A story from my childhood that still makes me feel a little bit ashamed about my naivety and makes mum rile up: when I was in year 5 or 6 we had a cake/sweets stall at my primary school in Singapore. I don’t even remember what it was raising money for. Anyway, mum and I made some simple chocolates in moulds. It was fun and the results were cute (and tasty!). On the day, we were each responsible for setting up our stalls and pricing our goods. I thought about what I would like to pay for them, and sold them for 5c each (5c chocolates! That would be a bargain!). I was quite pleased to have sold out of all my stock very quickly to very eager customers.
But next to me was my classmate, Claudia. Her dad was the boss of one of the fanciest hotels in Singapore (where she also lived) and instead of making anything herself, she had just gone down to the kitchens and gotten patisserie style treats for free, which she sold for whatever they would have charged at the hotel. She also sold out her stock to very eager customers, but she made a motza.
I felt a bit defeated, because of course, at the end of the day, the financial result was what counted in the eyes of the teachers, not whether you’d sold out of all your 5c handmade chocolates. Mum was really mad with me and I got upset, because I didn’t understand why. She said, “because what you made was worth much more than what Claudia brought! You made those yourself and put a lot of effort in, and you undervalued your work! She put no effort in! You have to value yourself more!”

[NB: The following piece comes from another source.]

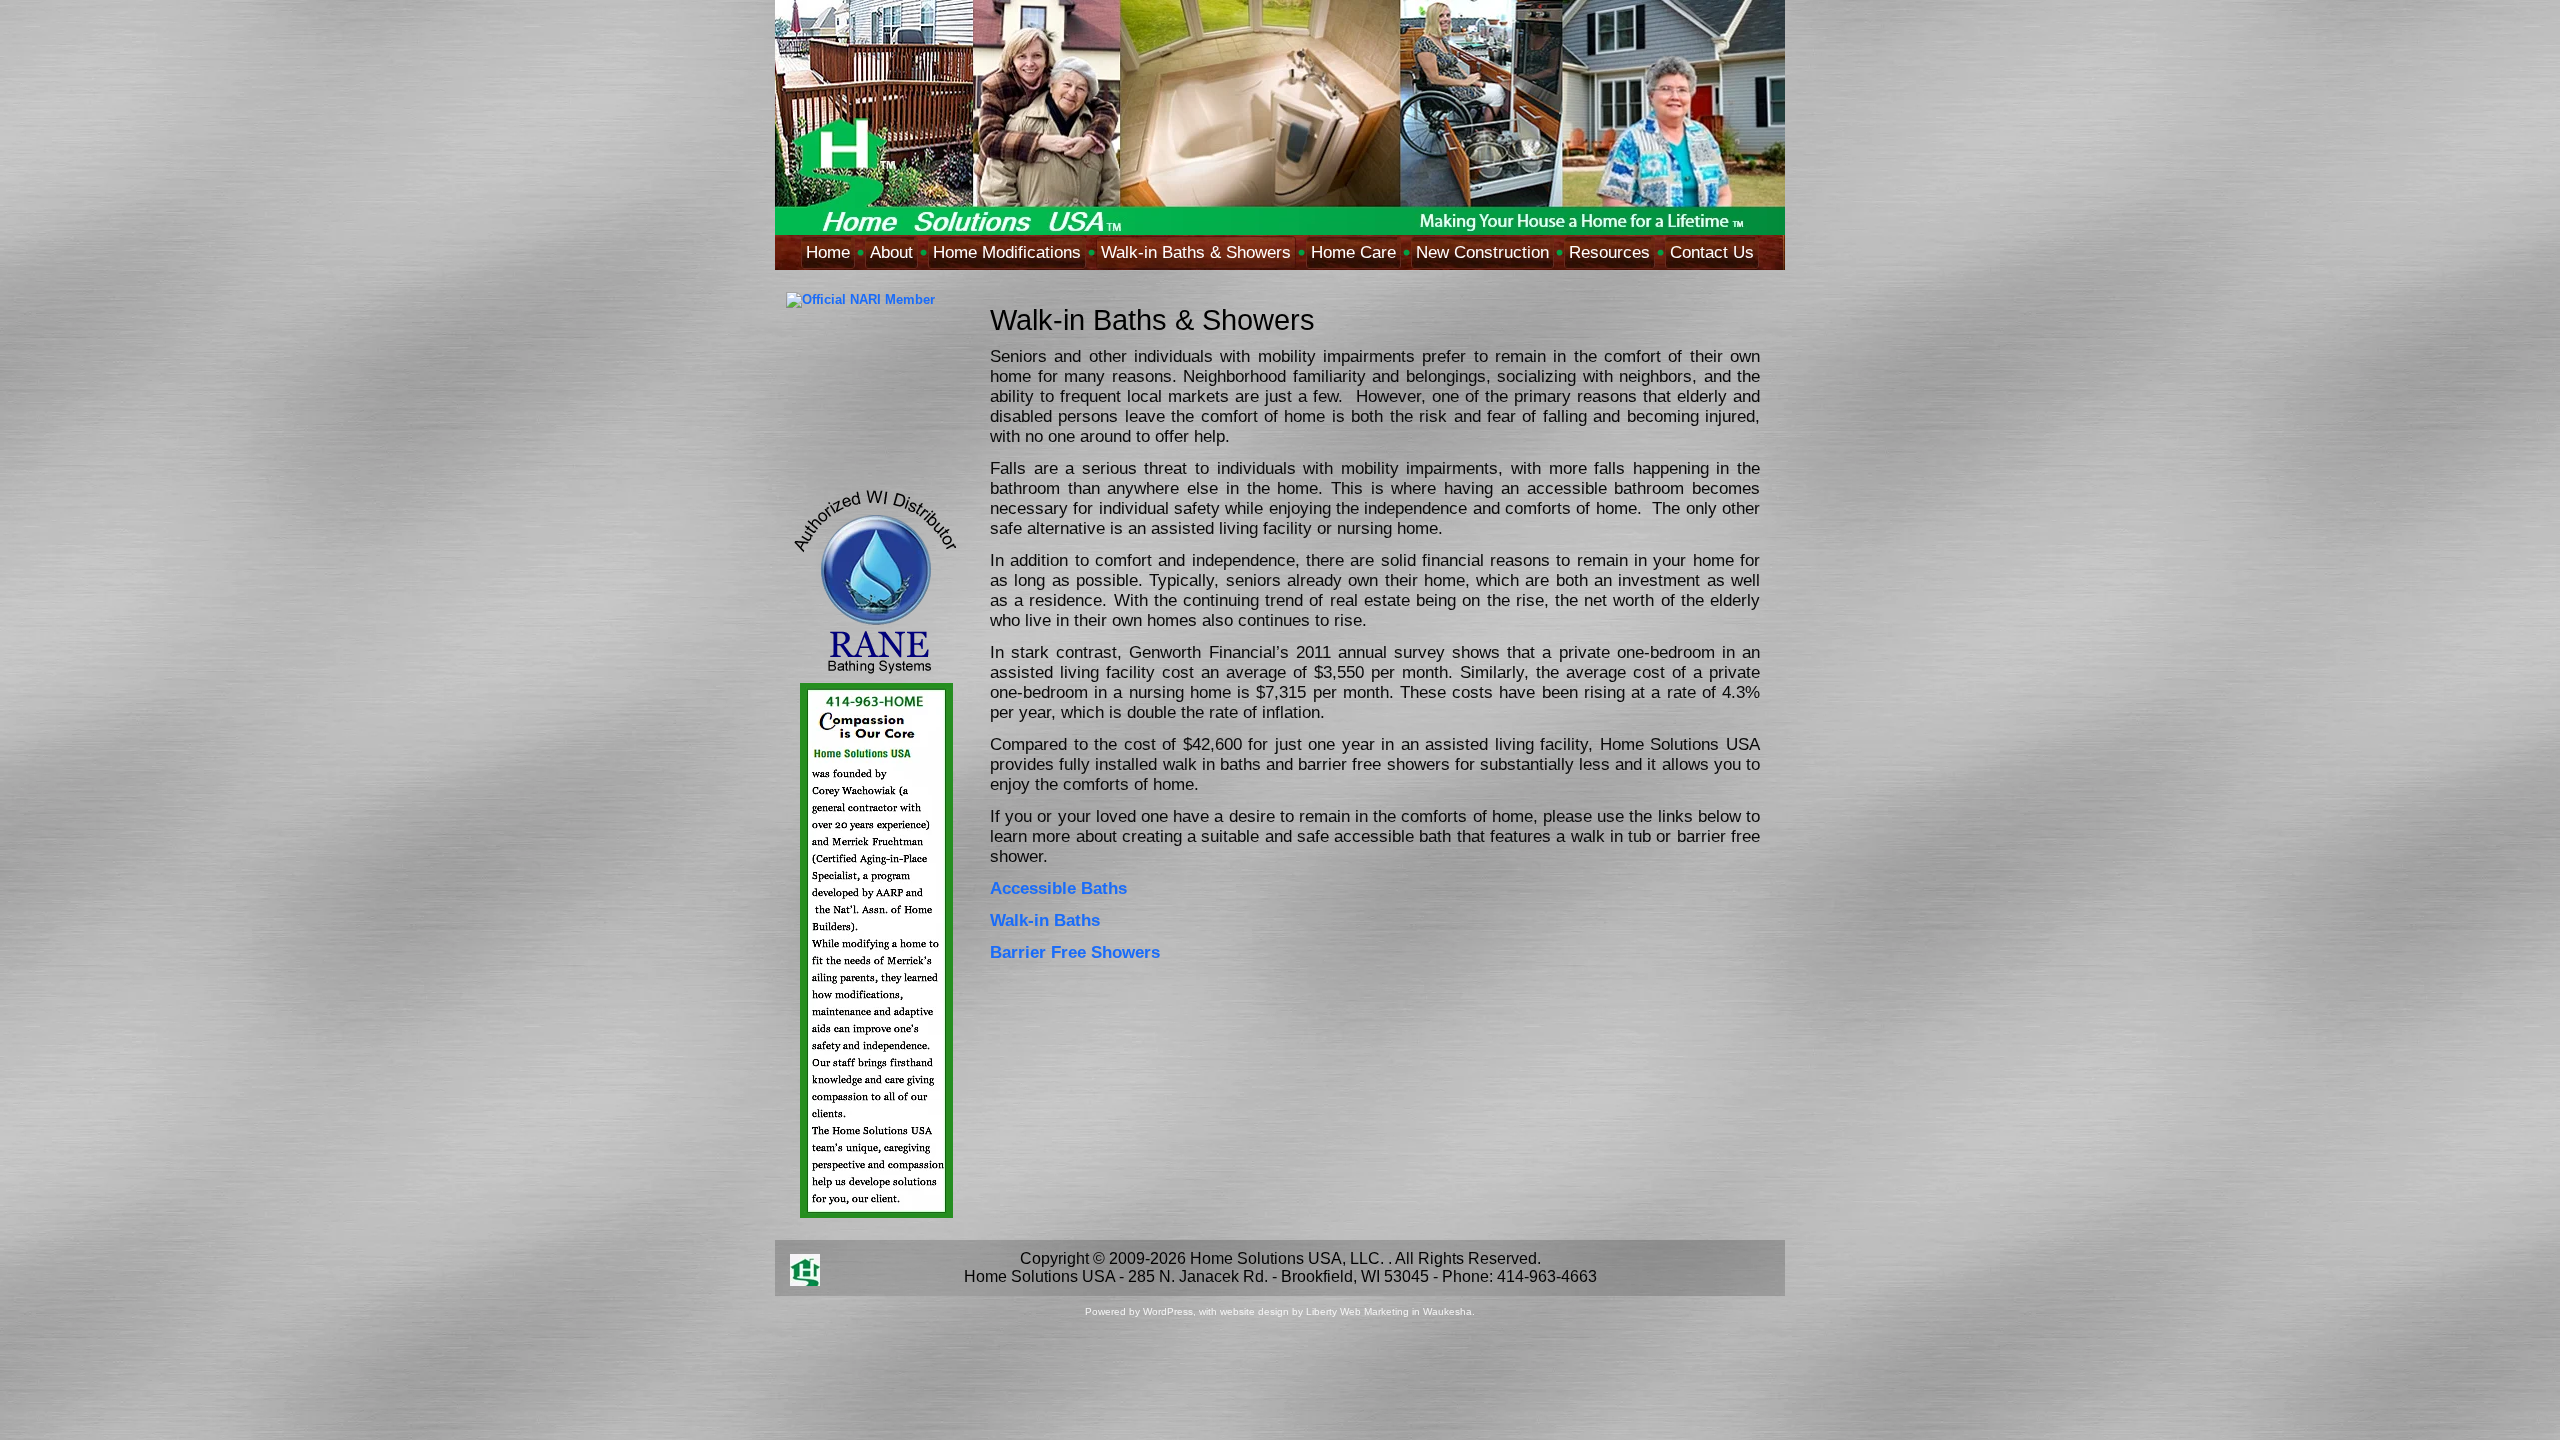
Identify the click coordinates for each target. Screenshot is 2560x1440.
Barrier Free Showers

[edit to add: Mum says, “when I recall it, I think I was more cross that the staff had not taken the initiative to teach the children about more than just raising funds, and hadn’t used it to teach ethics as well.”]
It’s a lesson I’ve struggled to learn ever since, but it’s actually a really helpful memory to have, especially in this world of entrepreneurship where a lot of people seem to expect it’s easy to get rich without putting any effort in. So many people are looking for the get-rich-quick idea rather than creating something of lasting value, borne of expertise and meaningful work.

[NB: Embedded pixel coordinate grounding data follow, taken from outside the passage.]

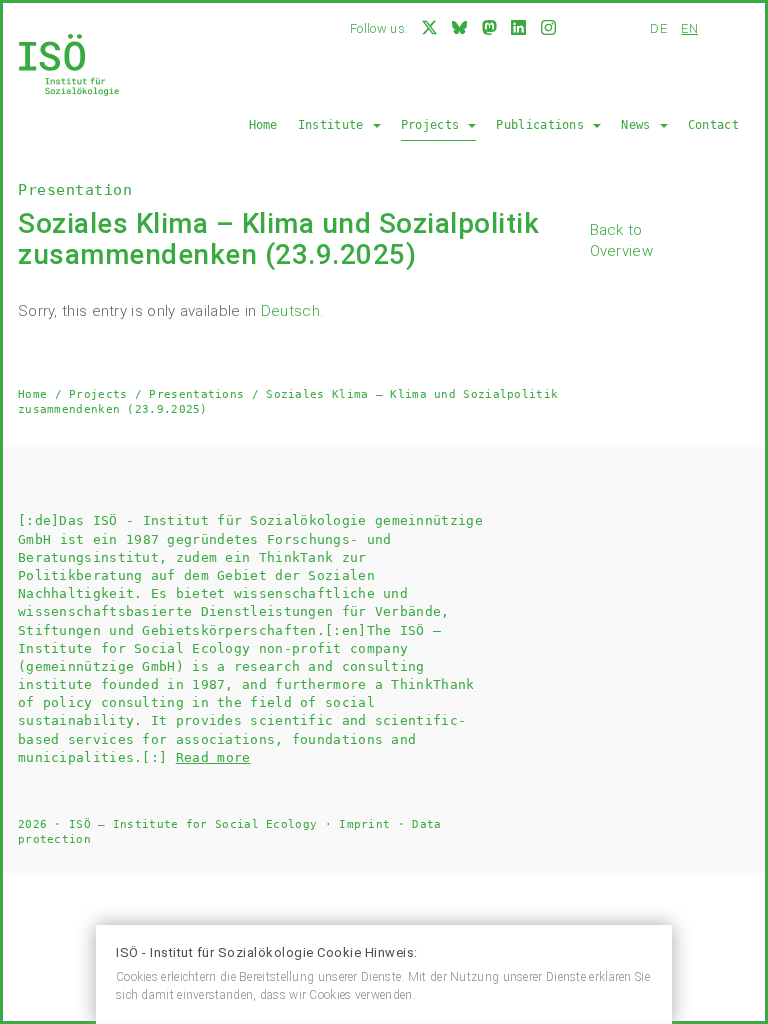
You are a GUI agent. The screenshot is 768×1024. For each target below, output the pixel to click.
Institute (334, 125)
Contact (713, 125)
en (689, 28)
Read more (213, 757)
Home (263, 125)
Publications (543, 125)
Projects (434, 125)
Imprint (364, 824)
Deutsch (290, 311)
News (639, 125)
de (658, 28)
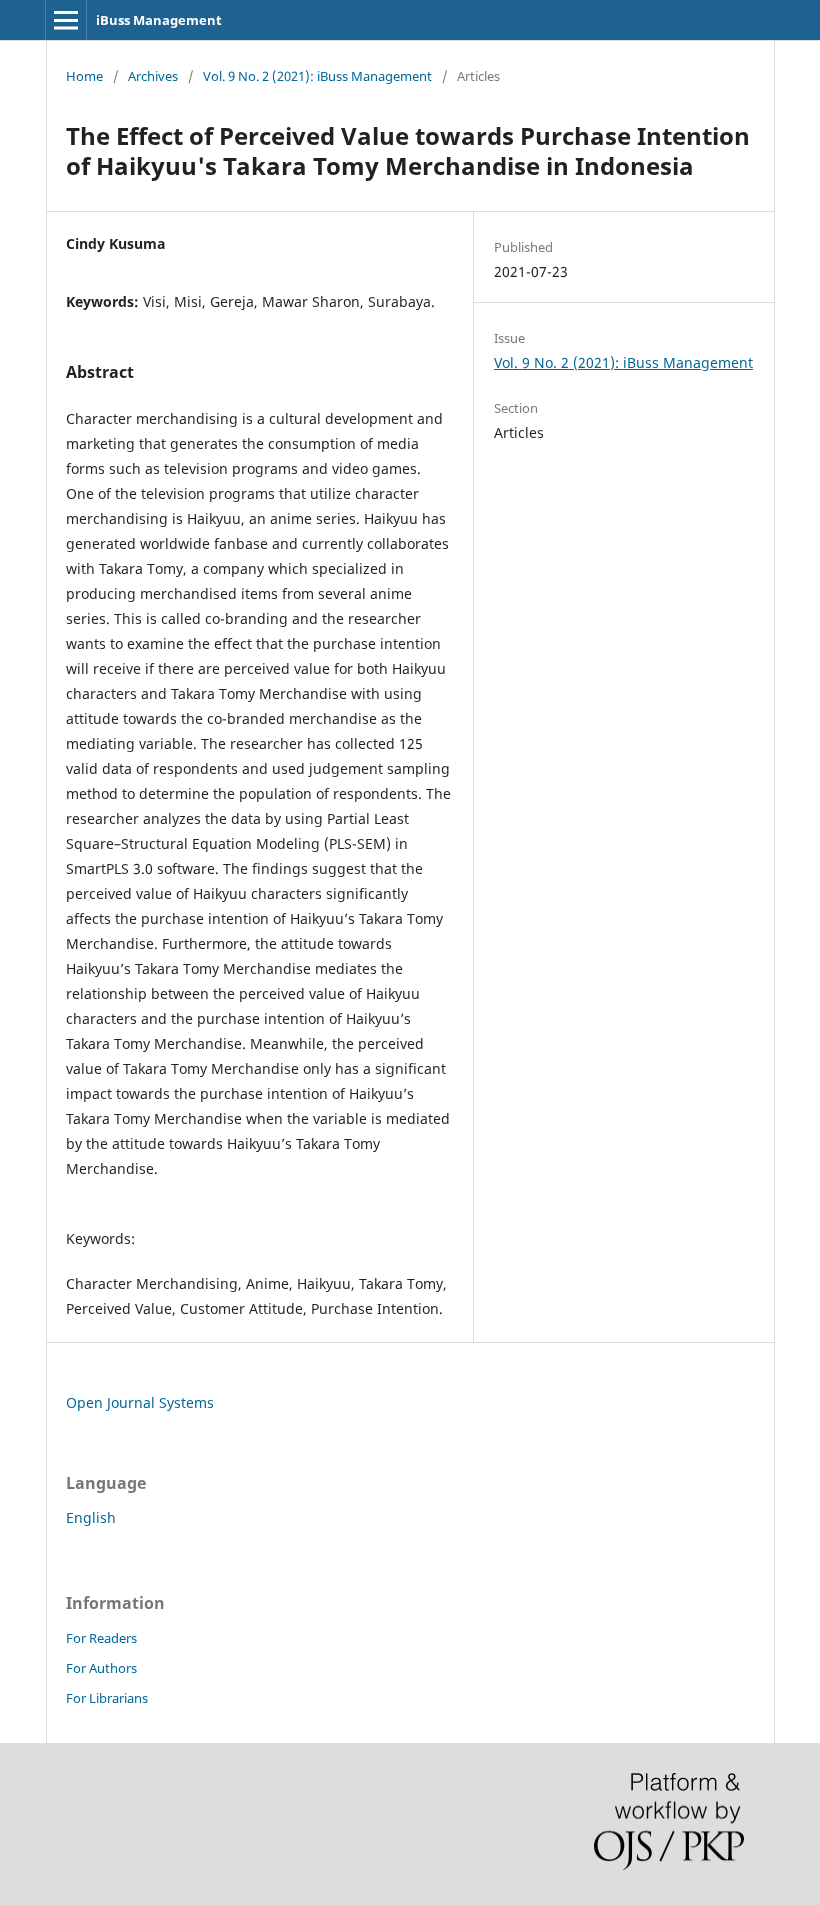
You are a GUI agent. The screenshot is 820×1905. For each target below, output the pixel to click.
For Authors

Two great posts I read/watched today:
Chris Guillebeau – The Magic Button of Good Design
“Most creative work, though, takes time and effort to get to the good stuff. The best designers spend years honing their craft. They do lots of bad work to get to the rare good work. Since their skills are highly valuable, why shouldn’t they be highly valued?”
Marie Forleo – Do you feel guilty about making money?
Kick those guilt goblins in the butt (I especially recognised the Mrs Self-Doubtfire pinterest goblin!).